# Sweex JA000050 webcam driver



## sophora (Dec 5, 2008)

Hi there. I'm trying to install my Sweex JA000050 webcam with mic onto my computer for about the gazillionth time and it isn't working. I lost the CD so I downloaded the file with the drivers and software from the Sweex website. When I try install the drivers through device manager however, it says that there are no drivers located in the folder with the software in it. It doesn't seem to have an installer with it either.

It *has* worked before, one of my friends figured it out for me, but for some reason stupid reason I uninstalled it and I'm now coming up stuck. If I try open the software it says 'sorry there is no video capturing hardware'.

Any ideas? I'm on Windows XP Pro. The files listed in the software folder are...

AMCap.exe
PA207USD.DLL
pfc027 (security catalog)
pfc027 (Setup information - has an option to 'Install' if you right click but nothing happens...)
pfc027.sys
SP207.ax
StillImg.exe
Twain (Configuration settings)
Twain.DS

Am I missing something here? I've tried everything, I've gone through all the options when installing in device manager and am just coming unstuck and I really need to get this working!

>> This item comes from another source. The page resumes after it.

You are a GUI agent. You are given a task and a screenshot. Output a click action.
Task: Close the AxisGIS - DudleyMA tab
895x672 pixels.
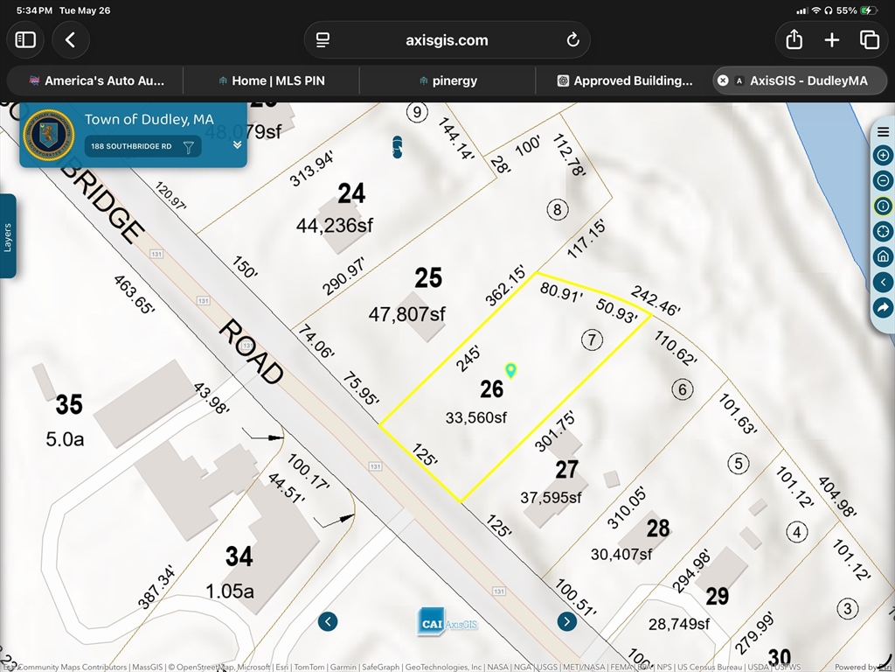point(723,81)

Any help would be hugely appreciated,
Thanks,
Sophie


----------



## BCCOMP (Jul 9, 2007)

Hi,
Try a manual install of the driver.
Extract the drivers to a new folder (name it Webcam) in My Documents
Connect the webcam and mic to the PC.
If New Hardware Found wizard pops up hit cancel.
Go to your Device Manager.
You should see a Unknow Device error (yellow !).
Right click on the error>Update Driver
Select: No, not at this time
Select: Install from a list or specific Location (Advanced)
Select: Include this location in the search and Click Browse
Browse to the folder you made (Webcam) in My Documents and click next.
XP should then install the driver.
Hope this helps.
Bill


----------